Back when the cars were "used cars", what is now termed "reconditioning" is all that was usually done. It was very seldom that a new cyl was installed.
With the car on the lift and the wheels removed to do the brake linings, the cyls were disassembled in a few seconds, the brake cyl hone was put onto an electric drill, some brake fluid was splashed into the cyl bore, and the cyl was honed for several passes, washed out with brake fluid, and then a few more passes of the hone for final clean-up. Then the cyl was again washed out with brake fluid, wiped with a red shop towel, and the new stuff was installed. Quick and easy. The mechanic's skill and knowledge of when the inner bore might be worn too much to hone, might have been important, too. But in those days, a car might need only one or two brake jobs per owner, which could easily span well more than 100K miles.
Maybe a little sloppy, depending upon how it was done, but it worked well for ages. In current "haz-mat" times, a pan with paper towels would be needed under the wheel cyl as it was cleaned to catch the liquid and such. And, of course, after the job was finished, bleeding the brakes was necessary!
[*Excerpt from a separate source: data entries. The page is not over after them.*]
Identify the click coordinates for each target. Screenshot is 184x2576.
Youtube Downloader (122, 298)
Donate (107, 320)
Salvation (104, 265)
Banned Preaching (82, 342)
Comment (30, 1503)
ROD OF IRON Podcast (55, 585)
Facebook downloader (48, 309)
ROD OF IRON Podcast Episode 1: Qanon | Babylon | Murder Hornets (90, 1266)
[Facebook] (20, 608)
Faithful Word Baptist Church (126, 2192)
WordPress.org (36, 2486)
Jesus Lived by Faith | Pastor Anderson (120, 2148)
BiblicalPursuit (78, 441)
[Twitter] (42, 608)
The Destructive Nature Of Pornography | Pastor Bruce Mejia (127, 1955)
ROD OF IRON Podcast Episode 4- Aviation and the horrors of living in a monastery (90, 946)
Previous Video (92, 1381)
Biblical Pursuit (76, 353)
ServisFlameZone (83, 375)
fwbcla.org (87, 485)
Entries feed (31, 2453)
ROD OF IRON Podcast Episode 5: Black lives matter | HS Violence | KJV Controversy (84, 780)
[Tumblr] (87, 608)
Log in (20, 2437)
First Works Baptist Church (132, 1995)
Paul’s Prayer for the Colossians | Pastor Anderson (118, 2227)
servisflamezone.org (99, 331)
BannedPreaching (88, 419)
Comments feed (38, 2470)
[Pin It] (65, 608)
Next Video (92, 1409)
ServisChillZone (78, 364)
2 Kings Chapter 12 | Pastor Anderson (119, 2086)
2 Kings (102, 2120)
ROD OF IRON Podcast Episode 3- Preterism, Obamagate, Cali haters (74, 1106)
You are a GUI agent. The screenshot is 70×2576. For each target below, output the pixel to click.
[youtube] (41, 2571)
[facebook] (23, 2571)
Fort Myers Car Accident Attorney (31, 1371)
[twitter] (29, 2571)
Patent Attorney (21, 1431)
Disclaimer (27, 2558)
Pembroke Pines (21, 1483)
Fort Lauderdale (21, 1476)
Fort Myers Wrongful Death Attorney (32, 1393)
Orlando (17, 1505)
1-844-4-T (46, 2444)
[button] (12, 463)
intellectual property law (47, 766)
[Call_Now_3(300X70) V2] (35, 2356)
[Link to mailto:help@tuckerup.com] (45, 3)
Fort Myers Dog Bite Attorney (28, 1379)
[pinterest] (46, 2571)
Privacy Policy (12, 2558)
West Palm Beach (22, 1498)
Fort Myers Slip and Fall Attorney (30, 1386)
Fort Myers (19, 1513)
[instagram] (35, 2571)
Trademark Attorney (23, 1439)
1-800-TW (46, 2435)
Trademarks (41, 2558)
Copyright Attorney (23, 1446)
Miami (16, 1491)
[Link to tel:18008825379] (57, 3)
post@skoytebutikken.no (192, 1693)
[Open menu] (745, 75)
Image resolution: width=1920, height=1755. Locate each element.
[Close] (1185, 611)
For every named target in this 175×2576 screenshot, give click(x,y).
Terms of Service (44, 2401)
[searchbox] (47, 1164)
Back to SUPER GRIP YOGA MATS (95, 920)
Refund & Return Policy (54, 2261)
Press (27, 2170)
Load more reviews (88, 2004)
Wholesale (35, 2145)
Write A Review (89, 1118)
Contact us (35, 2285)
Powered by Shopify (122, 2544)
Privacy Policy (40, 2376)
In more current and seemingly affluent times, it can be less expensive to replace than repair. Knowing the source of the new parts might well be important, as in "USA Name Brand" parts to mimic what was originall, too.y on the cars when new.
Kind of funny how things tended to work back then. Every gas station usually had an open gallion of brake fluid with a bulb to extract it and install in a customer's master cyl, with NO issues. Now, it needs to be kept in a tightly-closed container to prevent it from absorbing moisture. But that was also back when "sex was dirty" and the air was cleaner (in some places), too.
IF the innards of that wheel cyl look like pictured, think what the lines might look like too! When you get it all cleaned up, check the inner bore with an electronic inside/outside caliper to see where things are.
But everybody tends to like "new" these days and "new" is readily available, so that might be one issue to consider. Then seek out the "new" items sourced from the USA, if possible.